Tutti questi “Benjamin” convivono non senza ambiguità, ma non si eludono l’un l’altro (Jameson è ancora un dialettico vecchio stampo). C’è però un Benjamin inusitato, troppe volte trascurato forse perché fin troppo evidente. È il Benjamin che potremmo definire ‘civile’ quello che sta più a cuore a Jameson. È il Benjamin che si occupa dell’impossibilità della tragedia dopo i traumi della Prima Guerra Mondiale, nella fase conclusiva di Weimar che si apre all’Hitlerzeit. È il Benjamin anti-moderato che nel suo Per la critica della violenzafa il controcanto alle Riflessioni sulla violenza di Georges Sorel. È il Benjamin che nell’Opera d’arte nell’epoca della sua riproducibilità tecnica riflette, non senza produrre antinomie, sulla democratizzazione dell’accesso all’opera d’arte. È il Benjamin che intravede nella democrazia rappresentativa una “convenzione retorica […] sul punto di reinventare un fascismo di cui ha dimenticato il nome”. È il Benjamin che non può evitare di inserire un principio speranza, per quanto flebile e per quanto sempre da rimandarsi, all’interno del suo angelus novus. Un Benjamin civile, quindi, non in quanto moderato, o ammansito dalla sociologia; un Benjamin, però, che apre con le sue riflessioni ai problemi (mastodontici) della società moderna e del tardo capitalismo. Questioni che, Jameson ricorda, Benjamin affronta sempre da angolature inusuali, dai margini della speculazione filosofica intesa in senso tradizionale. “Senza soggiacere alla sua allure”, come scrive giustamente Palma nella prefazione, Jameson riesce forse nell’impresa di consegnare ai lettori un Benjamin se non nuovo, quantomeno ‘nostro contemporaneo’, in barba alle (oramai convenzionali) formule relative a un Benjamin come innovatore messianicamente senza tempo (non-contemporaneo del suo contemporaneo, per citare, ancora una volta, Bloch), o come pensatore antistorico oltre che antistoricistico.   

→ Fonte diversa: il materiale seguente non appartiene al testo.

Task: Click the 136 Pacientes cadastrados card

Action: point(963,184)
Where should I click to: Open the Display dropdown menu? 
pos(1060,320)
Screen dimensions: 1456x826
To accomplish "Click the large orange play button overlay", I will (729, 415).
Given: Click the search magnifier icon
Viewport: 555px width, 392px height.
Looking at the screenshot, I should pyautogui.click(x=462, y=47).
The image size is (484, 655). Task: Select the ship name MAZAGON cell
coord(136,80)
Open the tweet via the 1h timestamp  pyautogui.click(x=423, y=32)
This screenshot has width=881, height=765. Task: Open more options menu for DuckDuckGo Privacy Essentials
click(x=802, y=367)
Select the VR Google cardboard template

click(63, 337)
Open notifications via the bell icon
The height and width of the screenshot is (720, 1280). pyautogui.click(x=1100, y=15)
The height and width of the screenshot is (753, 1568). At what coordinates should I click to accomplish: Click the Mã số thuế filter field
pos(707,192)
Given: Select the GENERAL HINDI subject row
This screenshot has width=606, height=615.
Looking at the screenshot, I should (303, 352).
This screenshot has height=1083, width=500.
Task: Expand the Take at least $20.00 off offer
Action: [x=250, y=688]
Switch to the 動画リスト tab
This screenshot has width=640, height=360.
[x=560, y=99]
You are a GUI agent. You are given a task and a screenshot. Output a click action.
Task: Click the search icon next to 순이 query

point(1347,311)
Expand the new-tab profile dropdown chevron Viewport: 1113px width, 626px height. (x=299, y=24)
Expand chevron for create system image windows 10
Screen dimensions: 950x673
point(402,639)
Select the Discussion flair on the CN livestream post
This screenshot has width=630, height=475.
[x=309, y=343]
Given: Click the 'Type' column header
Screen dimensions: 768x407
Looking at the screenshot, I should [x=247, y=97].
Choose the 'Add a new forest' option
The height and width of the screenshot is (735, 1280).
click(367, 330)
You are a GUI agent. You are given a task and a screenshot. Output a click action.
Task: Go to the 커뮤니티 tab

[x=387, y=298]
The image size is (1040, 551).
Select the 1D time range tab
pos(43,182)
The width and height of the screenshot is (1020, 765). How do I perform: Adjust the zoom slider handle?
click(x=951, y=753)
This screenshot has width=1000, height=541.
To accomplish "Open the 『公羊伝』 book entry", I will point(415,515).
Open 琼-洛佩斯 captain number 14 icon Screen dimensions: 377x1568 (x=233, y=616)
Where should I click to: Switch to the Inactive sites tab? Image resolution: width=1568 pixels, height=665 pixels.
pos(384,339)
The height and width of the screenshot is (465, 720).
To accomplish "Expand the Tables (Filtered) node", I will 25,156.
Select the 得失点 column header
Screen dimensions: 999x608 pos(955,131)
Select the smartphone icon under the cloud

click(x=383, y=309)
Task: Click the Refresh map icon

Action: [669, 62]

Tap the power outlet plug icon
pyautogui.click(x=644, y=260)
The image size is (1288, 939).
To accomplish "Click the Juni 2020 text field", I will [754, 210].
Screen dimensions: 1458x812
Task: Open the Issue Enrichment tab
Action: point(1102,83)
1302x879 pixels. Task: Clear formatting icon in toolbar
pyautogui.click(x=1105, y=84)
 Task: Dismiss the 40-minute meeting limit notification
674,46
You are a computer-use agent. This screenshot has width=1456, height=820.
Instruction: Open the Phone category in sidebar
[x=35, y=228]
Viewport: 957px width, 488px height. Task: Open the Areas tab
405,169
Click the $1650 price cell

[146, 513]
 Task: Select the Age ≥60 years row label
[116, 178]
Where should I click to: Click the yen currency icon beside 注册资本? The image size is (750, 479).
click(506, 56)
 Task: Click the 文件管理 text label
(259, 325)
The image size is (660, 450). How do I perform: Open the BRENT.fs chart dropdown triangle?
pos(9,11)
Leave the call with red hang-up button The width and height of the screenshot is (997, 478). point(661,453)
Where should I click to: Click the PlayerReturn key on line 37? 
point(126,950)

Jameson arriva al Benjamin ‘civile’ perché compie un’operazione fondamentalmente sovversiva in merito ai giudizi che esprime sulla forma delle opere benjaminiane. Qui sta la vera ambizione, mi sembra, del Dossier Benjamin di Jameson: una proposta (o una sequela di files, per l’appunto) per una rivalutazione del canone benjaminiano. Parlare di un canone prestabilito per uno scrittore come Benjamin è certamente forzato: non sarebbe facile dimostrare che Dramma barocco conta più o meno dei Passages, o che i saggi sulla fotografia contino tanto quanto L’opera d’arte. Eppure, proprio la compresenza di quei ‘tanti Benjamin’ a cui Jameson dedica buona parte del suo libro fa sì che, a livello critico, ciascuno si occupi di questo, piuttosto che di quell’altro titolo. Provocatoriamente, Jameson offre una prospettiva nuova da cui forse è possibile, se non ripensare, quantomeno guardare con occhi nuovi al canone benjaminiano. Per Jameson, i Passages appartengono al genere del taccuino di viaggio. L’opera d’arte è una serie di ragionamenti sparsi su temi differenti (nemmeno un saggio nel senso proprio in cui lo intendevano Lukács o Adorno, quindi) e andrebbe letto “come il seguito di Breve storia della fotografia”’. Dramma barocco è un susseguirsi incessante e suggestivo di citazioni, o frammenti, travestiti (per ragioni di politica accademica innanzitutto) da argomento compiuto, da costrutto coerente. Non sono questi, di per sé, dei giudizi di valore negativi: la disorganicità della scrittura di Benjamin, come è noto, ben si confà al suo genio incoerente e magmatico. Jameson va oltre, però, annettendo all’arcipelago dei classici benjaminiani le sue recensioni e le lettere private:

Se accettiamo l’idea che la recensione di un libro (determinata com’è quasi sempre dall’arbitraria contingenza delle commissioni esterne) sia un genere o una forma imparentata con il diario (si pensi per esempio a quello di André Gide, canonico del Novecento e oggetto di grande ammirazione da parte di Benjamin), e se ci spingiamo al punto di inserire in questo novero anche una forma oggi quasi estinta, la corrispondenza privata – le lettere in cui Benjamin dava sfogo ai suoi tanti e vari interessi intellettuali e alle sue personali idiosincrasie –, cominciamo ad avere un’immagine molto diversa di questa figura, quella di uno scrittore di cui è possibile dire, avendo lui stesso asserito di non aver mai scritto un libro, che non ha mai scritto nemmeno un saggio vero e proprio.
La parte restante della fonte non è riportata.